- Bettye Lane at the Washington Square Arch.
- Born: Elisabetta Foti September 19, 1930 Boston, Massachusetts
- Died: September 19, 2012 (aged 82) New York, New York
- Known for: Photography, photojournalism

= Bettye Lane =

American photojournalist (1930–2012)

Bettye Lane (September 19, 1930, Boston – September 19, 2012, Manhattan) was an American photojournalist known for documenting major events within the feminist movement, the civil rights movement, and the gay rights movement in the United States. She joined CBS television in 1960, and from 1962 to 1964 she was with the Saturday Evening Post. Her work has been published in the National Observer, Time, Life, and the Associated Press.

Lane's work has been exhibited at the Smithsonian Institution and some of her photographs are part of the permanent collection at the National Museum of Women in the Arts. Her work is also part of the collections of the New York Public Library and the libraries at Harvard and Duke University. Her photographs have also been utilized in documentary films and published books.
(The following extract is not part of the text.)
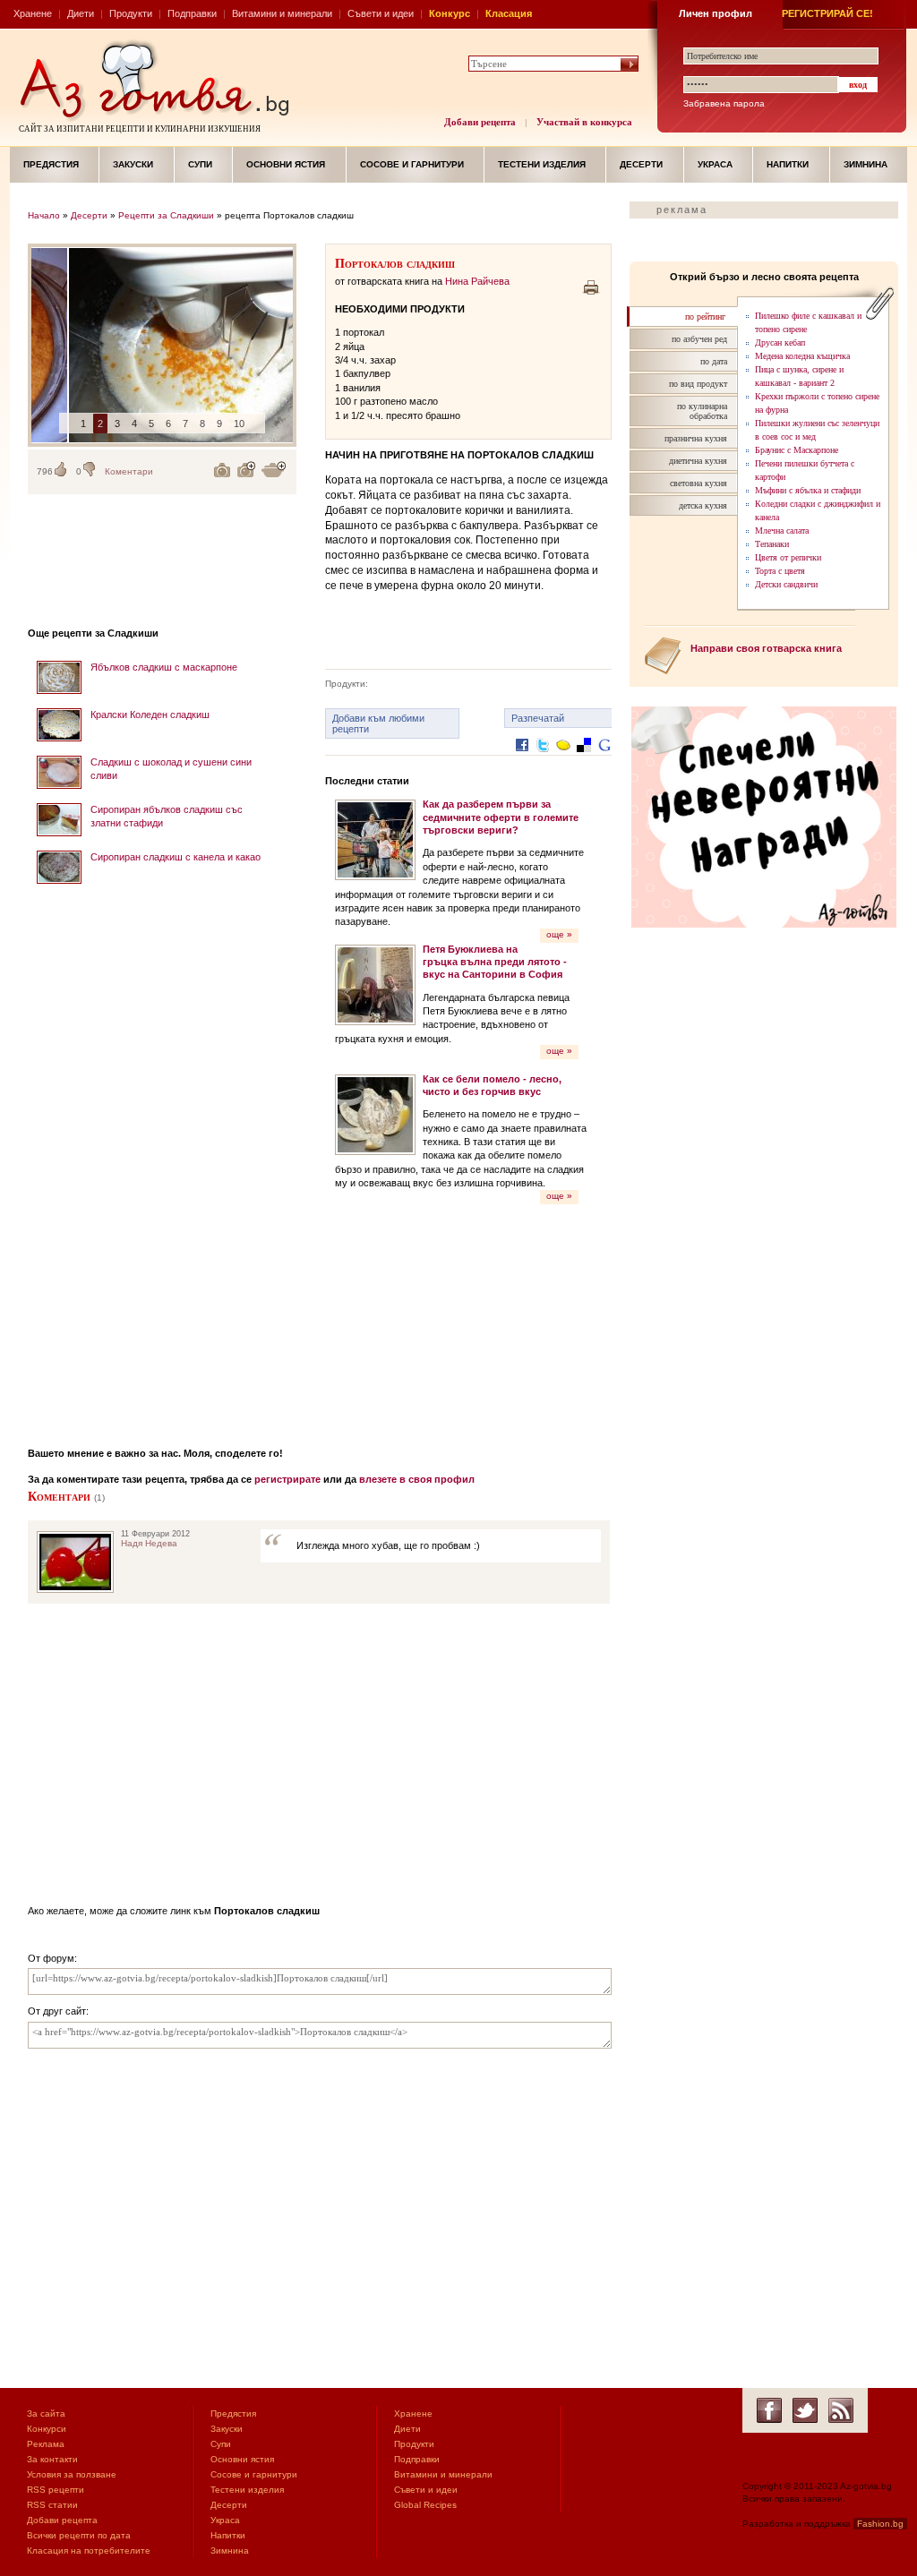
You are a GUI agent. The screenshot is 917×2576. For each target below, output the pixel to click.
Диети (80, 13)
Lane died on her 82nd birthday.

== Early life ==
Bettye Lane (born Elisabetta Foti) was one of the eight children of Italian immigrants Luigi and Antonietta Foti. After her father returned to Italy, her mother was left struggling to pay the bills and was forced to put her into the care of a wealthier family for a time. Elizabeth was later forced to drop out of elementary school to work in a shoe factory. After a brief marriage to a World War II veteran, she moved to New York, keeping her married name.

== Career ==
Lane became exposed to public relations in 1959 when she began to attend the Boston University School of Public Relations and Communications. Lane finished school in 1962. From 1959 to 1962, Lane was affiliated with the Harvard University News Office, exposing herself to working with current events. Additionally, Lane was hired by CBS television in 1960. Lane's work with public relations and the news, from 1959 to 1962, prepared her for her first job as a photojournalist. In 1962, the Saturday Evening Post hired her as a photo journalist and she worked there until 1964. In 1966, the National Observer hired Lane for the same position and she stayed there until 1977. Lane was hired by the National Observer after she met the newspaper's photo editor at protest in 1966. He was so impressed with her devotion and dedication that he hired her and eventually helped make her become known as the official photographer of the women's movement.
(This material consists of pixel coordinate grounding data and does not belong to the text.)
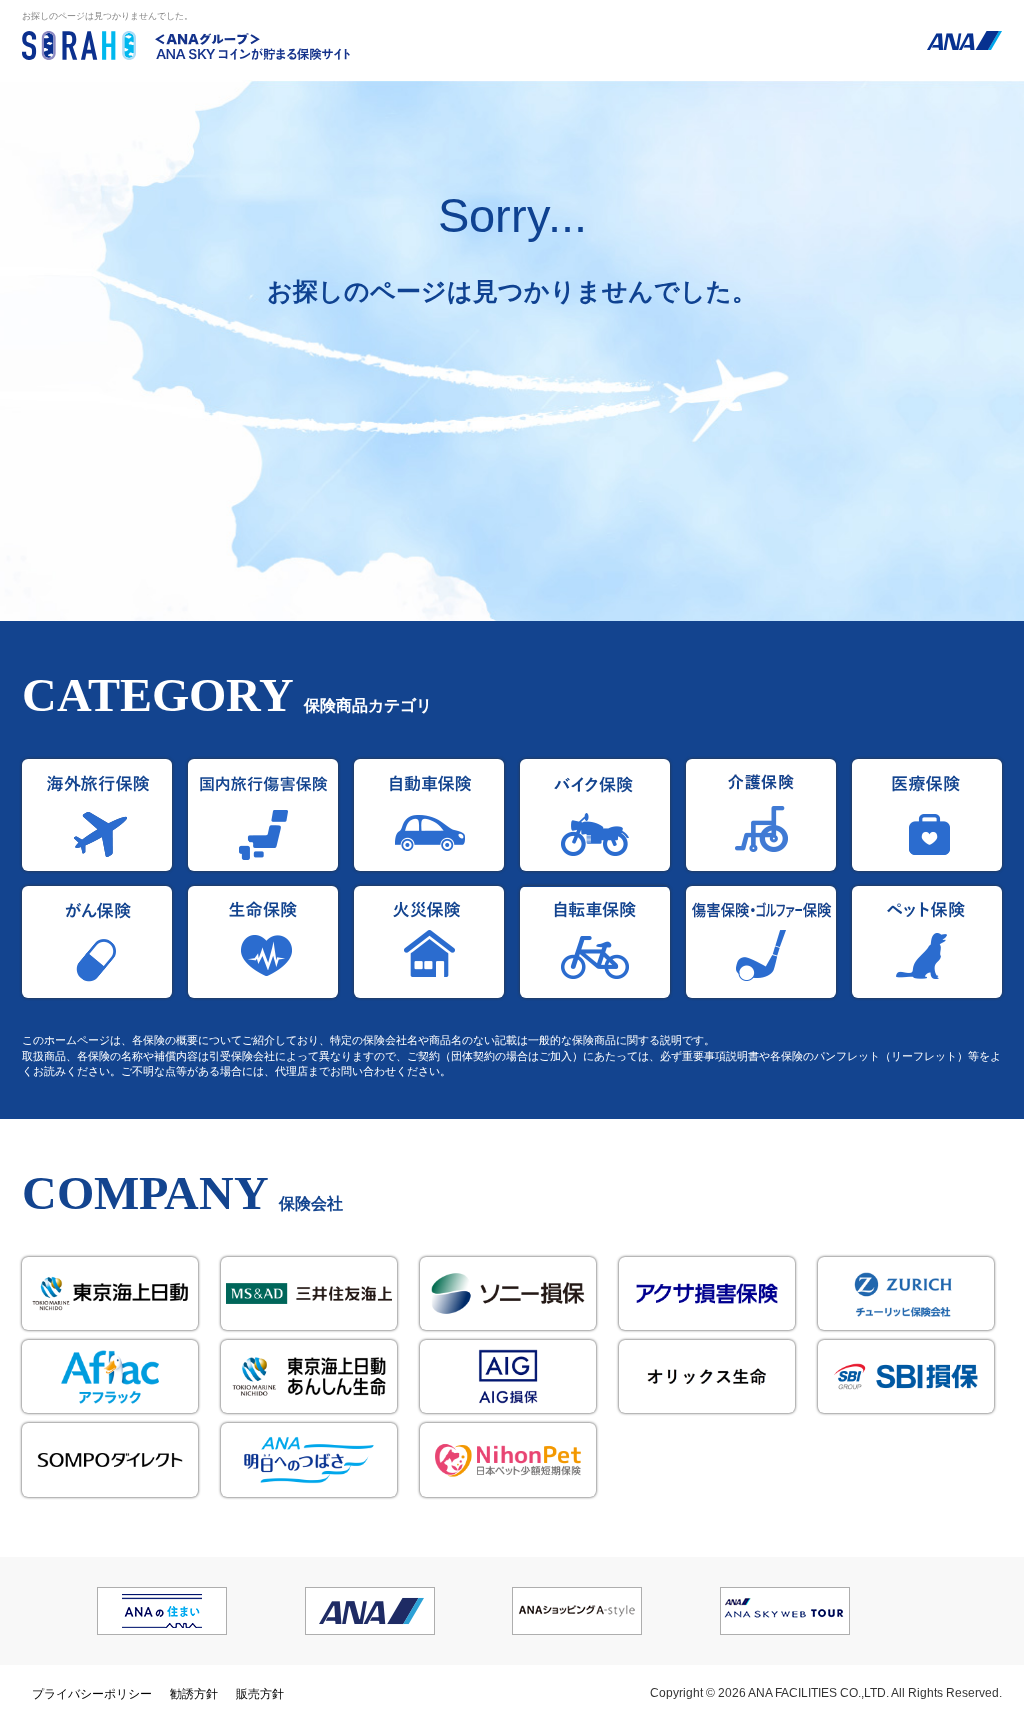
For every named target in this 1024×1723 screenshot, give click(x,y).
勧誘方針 (194, 1694)
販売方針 (260, 1694)
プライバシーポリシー (92, 1694)
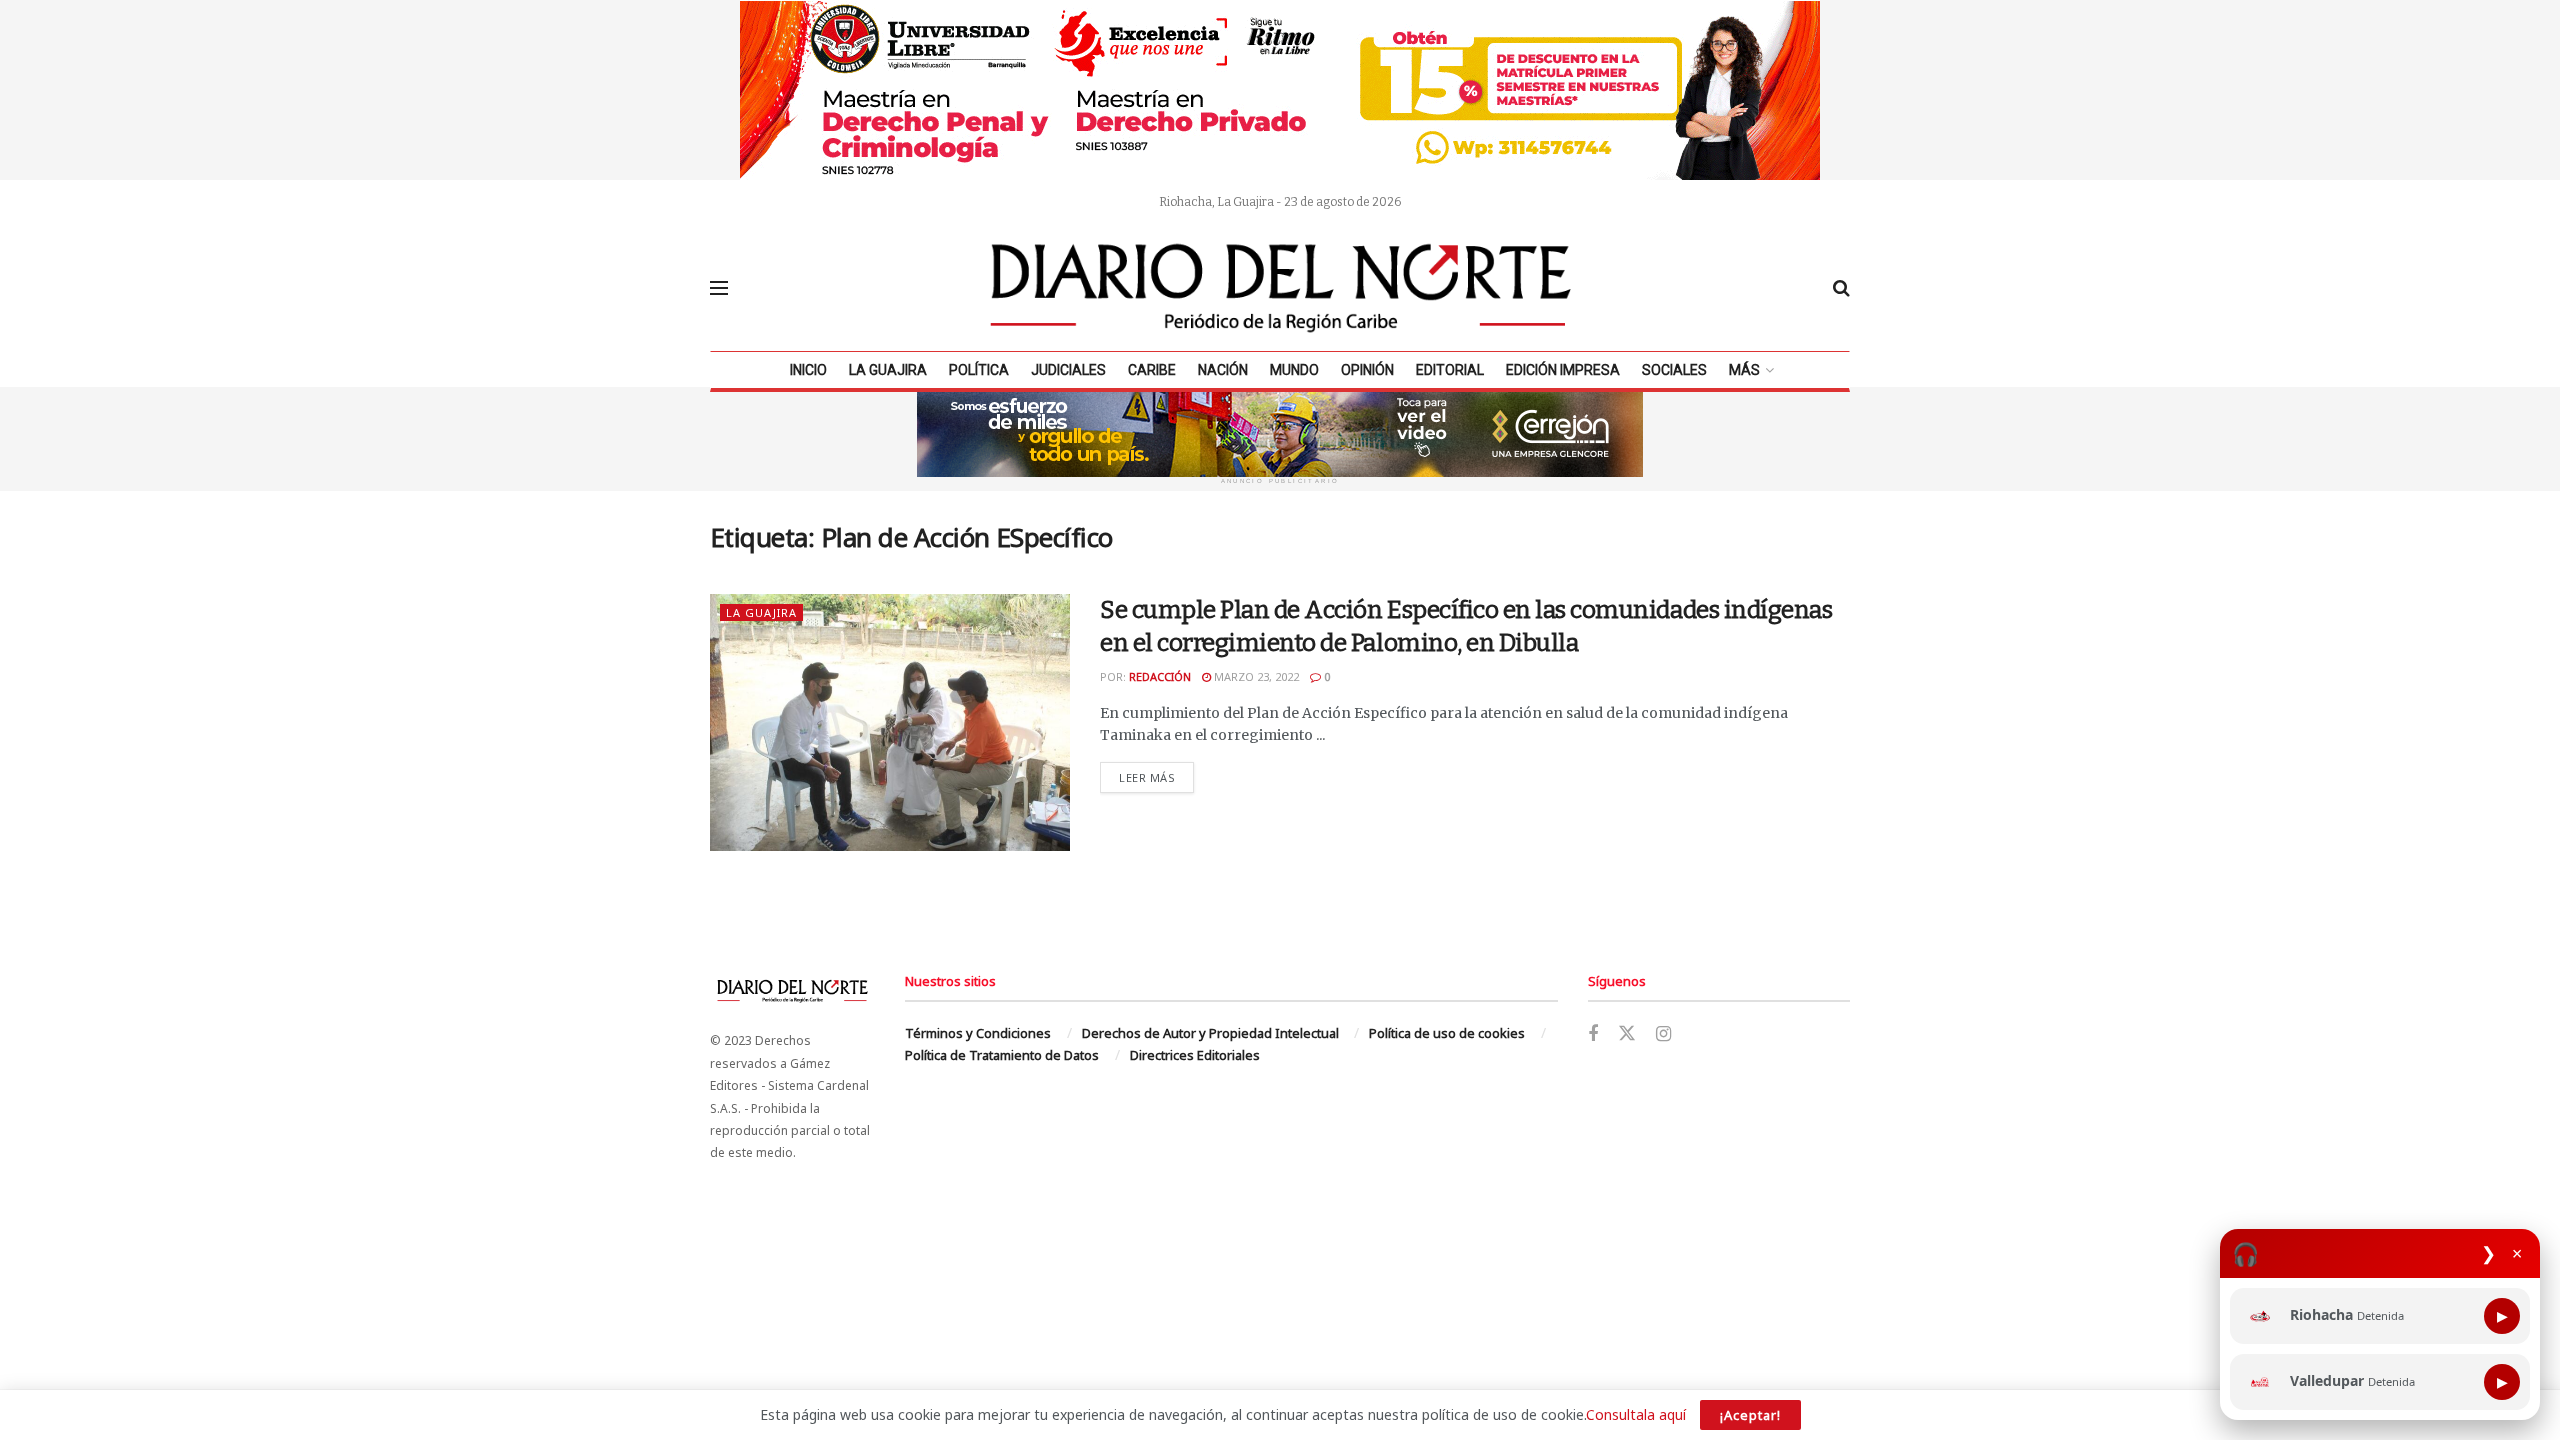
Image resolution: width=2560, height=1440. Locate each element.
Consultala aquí (1636, 1414)
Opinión (1367, 370)
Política (979, 370)
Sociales (1674, 370)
It was during her time working at the National Observer, a New York weekly newspaper, that Lane was given her big break. In 1970, Lane had her first encounter with the women's movement when she was assigned to cover the first Women's Strike for Equality. The protest was organized by the National Organization for Women and fought for women's equality in the workplace. After photographing the Women's Strike for Equality, Lane became obsessed with photographing the women's movement and made it her business to attend and photograph every protest and rally, whether she was assigned to do so or not. It was this dedication that resulted in Lane becoming known as the official photographer of the women's movement.

After leaving the National Observer in 1977, Lane became independent, not tying herself down to a certain publication, however, she took assignments from Time, Life and the Associated Press.
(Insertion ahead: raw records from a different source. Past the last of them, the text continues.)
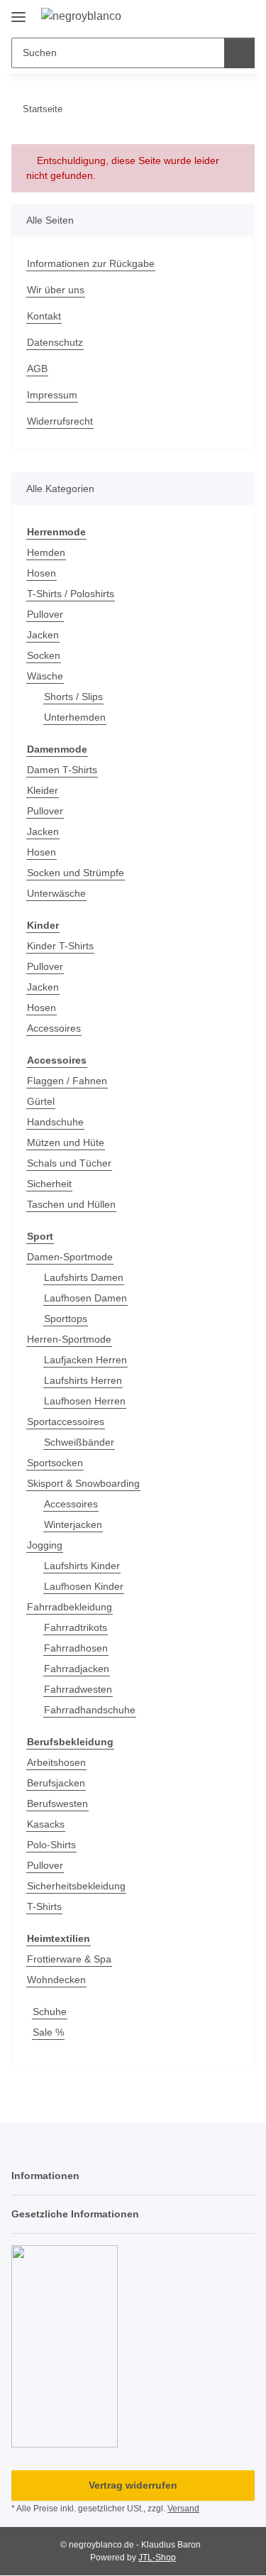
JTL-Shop (157, 2558)
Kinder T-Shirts (60, 945)
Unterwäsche (56, 893)
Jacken (43, 634)
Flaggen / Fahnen (67, 1080)
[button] (199, 15)
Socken (43, 655)
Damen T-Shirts (62, 769)
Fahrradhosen (76, 1648)
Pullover (45, 614)
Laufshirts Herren (83, 1380)
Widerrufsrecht (60, 421)
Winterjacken (73, 1524)
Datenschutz (55, 342)
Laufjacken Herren (85, 1359)
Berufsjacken (56, 1783)
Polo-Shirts (51, 1844)
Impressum (52, 394)
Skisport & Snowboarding (83, 1483)
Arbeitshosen (56, 1762)
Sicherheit (49, 1183)
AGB (37, 368)
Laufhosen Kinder (83, 1586)
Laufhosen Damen (85, 1298)
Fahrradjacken (76, 1668)
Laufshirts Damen (83, 1277)
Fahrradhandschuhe (89, 1709)
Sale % (48, 2032)
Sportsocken (55, 1462)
Lane focused her work on civil rights demonstrations, protest during the time Vietnam war and marches for gay rights. She was one of the few photographers to document the Stonewall riots in Greenwich Village, considered the beginning the gay rights movement in the United States.

==Death and legacy==
Lane died September 19, 2012. Her health problems ranged from stomach cancer to rheumatoid arthritis. She was survived by one sister, Josephine Caton of Boston, and several nephews and nieces.

She is considered "the official photographer of the women's movement". Her photographs have been featured in more than 70 documentaries and books about the Stonewall riots. One of her photos was included in the "Celebrate the Century" US Postal stamp series for 2000. Lesbian author and activist Sarah Schulman wrote "her photos from the era are classics, showing women, men, trans people, drag, and the people of color intrinsic to the movement at the time".

Lane spent the end of her life organizing her photographs and donating them to different organizations to shed light on the history of the women's movement. Her legacy is preserved at the Schlesinger Library at Harvard University, the Library of Congress, the National Museum of Women in the Arts, in Washington, DC, the New York Public Library, and the Rubenstein Library at Duke University.

== Photographs ==
Her photographs stand out from other photographers because while she did photograph the important leaders of the women's movement, Lane photographed everyday, ordinary people during the protests. She found that these photographs captured the emotion and essence of the women's movement better than the photographs of leaders.